When I run the following Java program on an AWS EC2 Linux virtual machine connecting to an Oracle database in my company’s internal network it hangs forever.
When I run it on a Linux machine on our internal network it runs fine.
Evidently my company uses an AWS feature called “Gateway Load Balancer” to connect our AWS network to our internal on premises network. Evidently the GLB has a 350 second timeout. See this document:
Here is a quote of the relevant paragraph:
Some applications or API requests, such as synchronous API calls to databases, have long periods of inactivity. GWLB has a fixed idle timeout of 350 seconds for TCP flows and 120 seconds for non-TCP flows. Once the idle timeout is reached for a flow, it is removed from GWLB’s connection state table. As a result, the subsequent packets for that flow are treated as a new flow and may be sent to a different healthy firewall instance. This can result in the flow timing out on the client side. Some firewalls have a default timeout of 3600 seconds (1 hour). In this case, GWLB’s idle timeout is lower than the timeout value on the firewall, which causes GWLB to remove the flow without the firewall or client being aware it was dropped.
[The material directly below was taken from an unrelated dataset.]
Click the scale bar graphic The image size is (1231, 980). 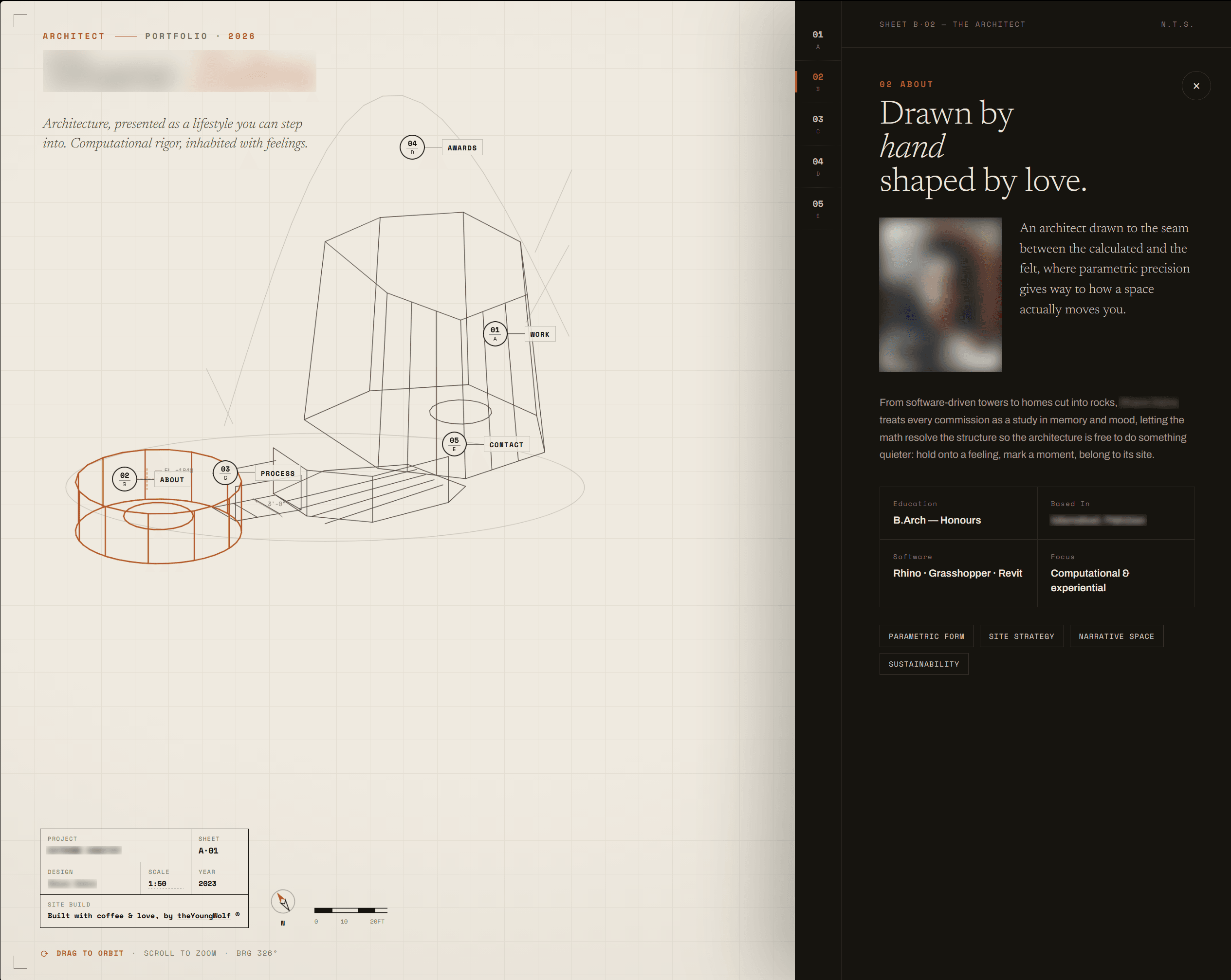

Best practices for deploying Gateway Load Balancer
This means that my JDBC call using the thin driver will work fine if I sleep for 349 seconds but will hang forever if I try to sleep for 350 seconds. The solution is to update a Linux operating system parameter and to update the JDBC connect string.
OS:
sysctl -w net.ipv4.tcp_keepalive_time=60
add this line to /etc/sysctl.conf:
net.ipv4.tcp_keepalive_time=60
Evidently our default tcp_keepalive_time value was 7200 seconds which is longer than the 350 second timeout so we had to lower it to 60 seconds to that the Gateway Load Balancer would know that our JDBC call was actually doing something.
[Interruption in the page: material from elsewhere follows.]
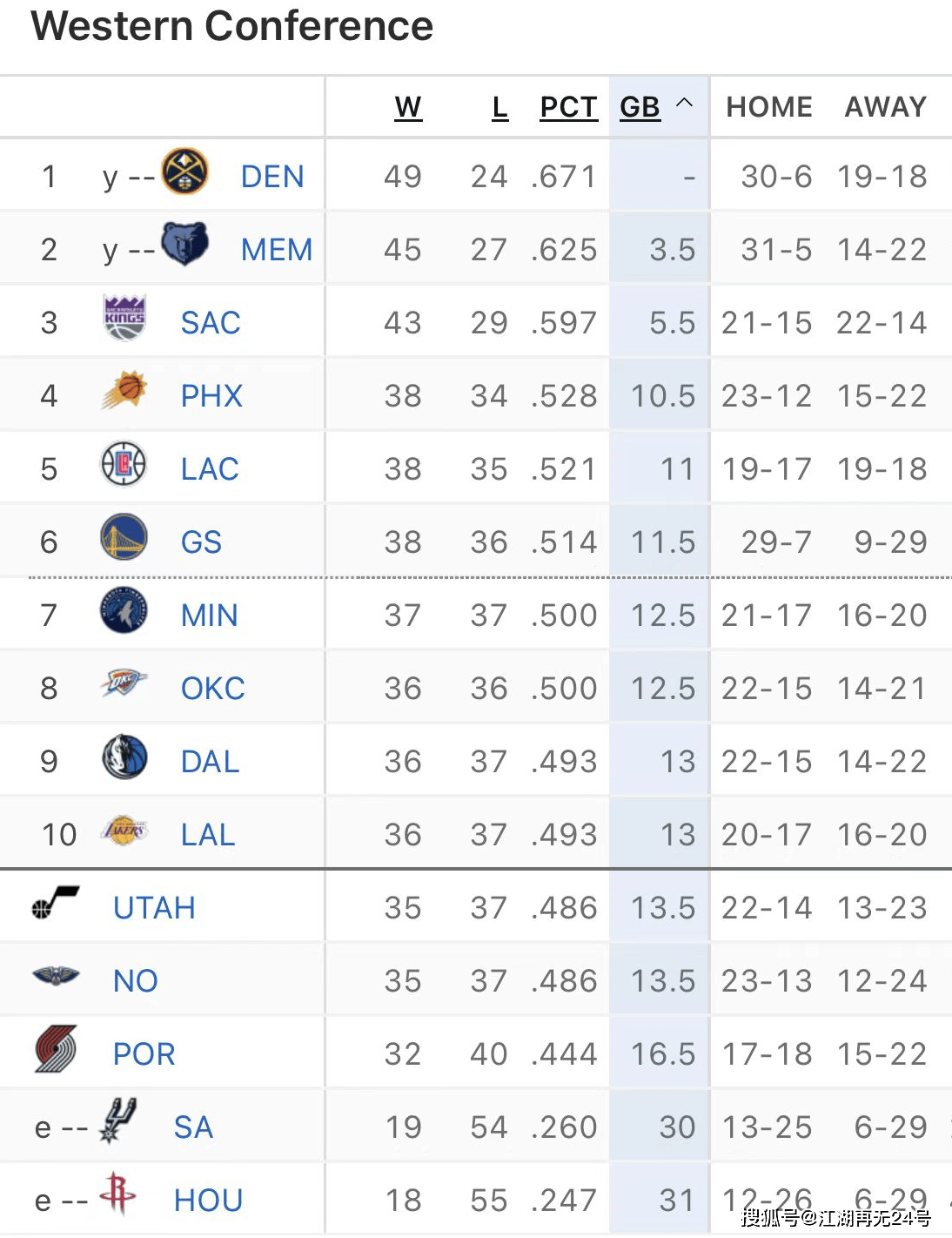The image size is (952, 1238).
Task: Sort standings by L column
Action: [x=499, y=107]
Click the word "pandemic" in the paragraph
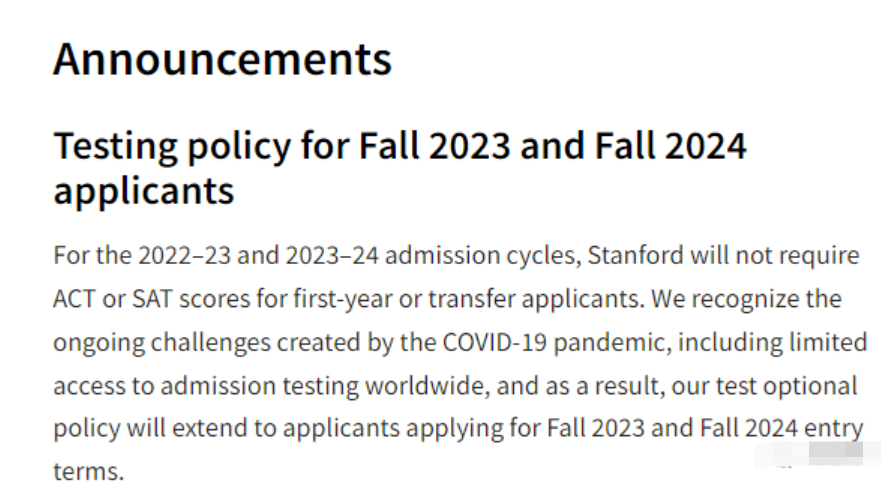890x490 pixels. [x=612, y=344]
You have to add (ENABLE=broken) to the jdbc connect string like this:
jdbc:oracle:thin:MYUSER/MYPASSWORD!@(DESCRIPTION=(ENABLE=broken)(ADDRESS_LIST=(ADDRESS=(PROTOCOL=TCP)(Host=myhost)(Port=1521)))(CONNECT_DATA=(SERVICE_NAME=MYSERVICE)))
Once I did this my Java test program worked fine. It ran for about 350 seconds and finished cleanly.
If you are working in AWS and connecting to a on premises database using JDBC and you have a SQL statement that should run for 350 seconds or more and hangs forever you might check whether you are being affected by this timeout.
Bobby
p.s. I forgot to mention that the Oracle database session goes away after 350 seconds. It is just the client side JDBC call that hangs apparently forever.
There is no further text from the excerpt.